* **Dataset content**:

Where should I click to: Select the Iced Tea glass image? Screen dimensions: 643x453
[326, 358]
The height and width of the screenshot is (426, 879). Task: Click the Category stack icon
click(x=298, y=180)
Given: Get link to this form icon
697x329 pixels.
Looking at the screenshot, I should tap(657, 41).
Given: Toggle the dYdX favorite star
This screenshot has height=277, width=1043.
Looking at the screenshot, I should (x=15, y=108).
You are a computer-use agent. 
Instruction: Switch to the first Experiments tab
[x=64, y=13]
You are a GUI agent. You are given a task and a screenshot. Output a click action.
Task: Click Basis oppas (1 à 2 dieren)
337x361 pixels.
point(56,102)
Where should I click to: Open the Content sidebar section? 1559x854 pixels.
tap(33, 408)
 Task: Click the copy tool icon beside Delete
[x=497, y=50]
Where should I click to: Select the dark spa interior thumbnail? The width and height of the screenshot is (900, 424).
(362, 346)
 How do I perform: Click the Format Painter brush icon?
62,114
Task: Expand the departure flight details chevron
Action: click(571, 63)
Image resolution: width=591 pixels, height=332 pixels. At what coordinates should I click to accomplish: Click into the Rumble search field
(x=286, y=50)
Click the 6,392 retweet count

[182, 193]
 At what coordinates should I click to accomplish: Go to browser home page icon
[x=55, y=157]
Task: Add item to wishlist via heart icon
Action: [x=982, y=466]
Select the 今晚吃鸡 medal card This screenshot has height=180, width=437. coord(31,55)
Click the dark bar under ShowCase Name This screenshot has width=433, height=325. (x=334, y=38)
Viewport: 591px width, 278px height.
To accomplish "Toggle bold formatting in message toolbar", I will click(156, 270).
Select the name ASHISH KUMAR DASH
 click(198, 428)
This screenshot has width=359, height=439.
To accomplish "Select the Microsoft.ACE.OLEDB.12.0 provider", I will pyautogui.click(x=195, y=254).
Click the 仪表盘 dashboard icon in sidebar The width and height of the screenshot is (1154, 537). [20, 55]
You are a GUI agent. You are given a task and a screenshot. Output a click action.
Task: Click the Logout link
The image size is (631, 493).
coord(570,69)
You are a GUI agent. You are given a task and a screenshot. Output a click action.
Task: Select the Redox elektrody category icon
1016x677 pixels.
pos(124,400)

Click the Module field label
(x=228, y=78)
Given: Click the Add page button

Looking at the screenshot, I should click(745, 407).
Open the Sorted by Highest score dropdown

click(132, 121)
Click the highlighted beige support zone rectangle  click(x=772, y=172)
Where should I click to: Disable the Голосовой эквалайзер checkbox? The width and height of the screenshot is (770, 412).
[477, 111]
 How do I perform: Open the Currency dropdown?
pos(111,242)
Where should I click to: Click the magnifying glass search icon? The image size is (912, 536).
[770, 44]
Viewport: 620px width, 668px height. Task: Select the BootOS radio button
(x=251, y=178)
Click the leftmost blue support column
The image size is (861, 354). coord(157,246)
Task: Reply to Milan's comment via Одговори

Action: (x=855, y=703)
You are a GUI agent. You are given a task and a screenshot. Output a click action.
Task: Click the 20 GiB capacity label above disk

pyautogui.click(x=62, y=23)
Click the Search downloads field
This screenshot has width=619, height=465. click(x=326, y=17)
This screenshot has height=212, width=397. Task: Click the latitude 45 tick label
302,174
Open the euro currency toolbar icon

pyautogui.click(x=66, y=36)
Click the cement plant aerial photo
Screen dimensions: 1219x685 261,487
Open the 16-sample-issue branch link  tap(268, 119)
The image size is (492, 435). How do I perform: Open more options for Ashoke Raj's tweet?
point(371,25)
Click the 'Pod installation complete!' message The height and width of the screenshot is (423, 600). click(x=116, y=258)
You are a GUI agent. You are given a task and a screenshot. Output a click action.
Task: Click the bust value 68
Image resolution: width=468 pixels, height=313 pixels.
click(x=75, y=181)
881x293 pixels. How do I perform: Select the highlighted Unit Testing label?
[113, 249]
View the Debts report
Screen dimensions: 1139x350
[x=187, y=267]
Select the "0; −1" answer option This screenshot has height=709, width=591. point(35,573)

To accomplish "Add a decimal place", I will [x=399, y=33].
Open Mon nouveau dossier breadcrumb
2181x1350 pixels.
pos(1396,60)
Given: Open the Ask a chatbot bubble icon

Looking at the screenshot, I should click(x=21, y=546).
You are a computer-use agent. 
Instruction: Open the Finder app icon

* **What the task asks**:
Exactly as they appear, restate all of the entries.

* **Finished exercise**:
Where should I click to: Select the Iced Tea glass image? Screen dimensions: 643x453
[326, 358]
The height and width of the screenshot is (426, 879). Task: Click the Category stack icon
click(x=298, y=180)
Given: Get link to this form icon
697x329 pixels.
Looking at the screenshot, I should tap(657, 41).
Given: Toggle the dYdX favorite star
This screenshot has height=277, width=1043.
Looking at the screenshot, I should (x=15, y=108).
You are a computer-use agent. 
Instruction: Switch to the first Experiments tab
[x=64, y=13]
You are a GUI agent. You are given a task and a screenshot. Output a click action.
Task: Click Basis oppas (1 à 2 dieren)
337x361 pixels.
point(56,102)
Where should I click to: Open the Content sidebar section? 1559x854 pixels.
tap(33, 408)
 Task: Click the copy tool icon beside Delete
[x=497, y=50]
Where should I click to: Select the dark spa interior thumbnail? The width and height of the screenshot is (900, 424).
(362, 346)
 How do I perform: Click the Format Painter brush icon?
62,114
Task: Expand the departure flight details chevron
Action: click(571, 63)
Image resolution: width=591 pixels, height=332 pixels. At what coordinates should I click to accomplish: Click into the Rumble search field
(x=286, y=50)
Click the 6,392 retweet count

[182, 193]
 At what coordinates should I click to accomplish: Go to browser home page icon
[x=55, y=157]
Task: Add item to wishlist via heart icon
Action: [x=982, y=466]
Select the 今晚吃鸡 medal card This screenshot has height=180, width=437. coord(31,55)
Click the dark bar under ShowCase Name This screenshot has width=433, height=325. (x=334, y=38)
Viewport: 591px width, 278px height.
To accomplish "Toggle bold formatting in message toolbar", I will click(156, 270).
Select the name ASHISH KUMAR DASH
 click(198, 428)
This screenshot has width=359, height=439.
To accomplish "Select the Microsoft.ACE.OLEDB.12.0 provider", I will pyautogui.click(x=195, y=254).
Click the 仪表盘 dashboard icon in sidebar The width and height of the screenshot is (1154, 537). [20, 55]
You are a GUI agent. You are given a task and a screenshot. Output a click action.
Task: Click the Logout link
The image size is (631, 493).
coord(570,69)
You are a GUI agent. You are given a task and a screenshot. Output a click action.
Task: Select the Redox elektrody category icon
1016x677 pixels.
pos(124,400)

Click the Module field label
(x=228, y=78)
Given: Click the Add page button

Looking at the screenshot, I should click(745, 407).
Open the Sorted by Highest score dropdown

click(132, 121)
Click the highlighted beige support zone rectangle  click(x=772, y=172)
Where should I click to: Disable the Голосовой эквалайзер checkbox? The width and height of the screenshot is (770, 412).
[477, 111]
 How do I perform: Open the Currency dropdown?
pos(111,242)
Where should I click to: Click the magnifying glass search icon? The image size is (912, 536).
[770, 44]
Viewport: 620px width, 668px height. Task: Select the BootOS radio button
(x=251, y=178)
Click the leftmost blue support column
The image size is (861, 354). coord(157,246)
Task: Reply to Milan's comment via Одговори

Action: (x=855, y=703)
You are a GUI agent. You are given a task and a screenshot. Output a click action.
Task: Click the 20 GiB capacity label above disk

pyautogui.click(x=62, y=23)
Click the Search downloads field
This screenshot has width=619, height=465. click(x=326, y=17)
This screenshot has height=212, width=397. Task: Click the latitude 45 tick label
302,174
Open the euro currency toolbar icon

pyautogui.click(x=66, y=36)
Click the cement plant aerial photo
Screen dimensions: 1219x685 261,487
Open the 16-sample-issue branch link  tap(268, 119)
The image size is (492, 435). How do I perform: Open more options for Ashoke Raj's tweet?
point(371,25)
Click the 'Pod installation complete!' message The height and width of the screenshot is (423, 600). click(x=116, y=258)
You are a GUI agent. You are given a task and a screenshot. Output a click action.
Task: Click the bust value 68
Image resolution: width=468 pixels, height=313 pixels.
click(x=75, y=181)
881x293 pixels. How do I perform: Select the highlighted Unit Testing label?
[113, 249]
View the Debts report
Screen dimensions: 1139x350
[x=187, y=267]
Select the "0; −1" answer option This screenshot has height=709, width=591. point(35,573)

To accomplish "Add a decimal place", I will [x=399, y=33].
Open Mon nouveau dossier breadcrumb
2181x1350 pixels.
pos(1396,60)
Given: Open the Ask a chatbot bubble icon

Looking at the screenshot, I should click(x=21, y=546).
You are a computer-use agent. 
Instruction: Open the Finder app icon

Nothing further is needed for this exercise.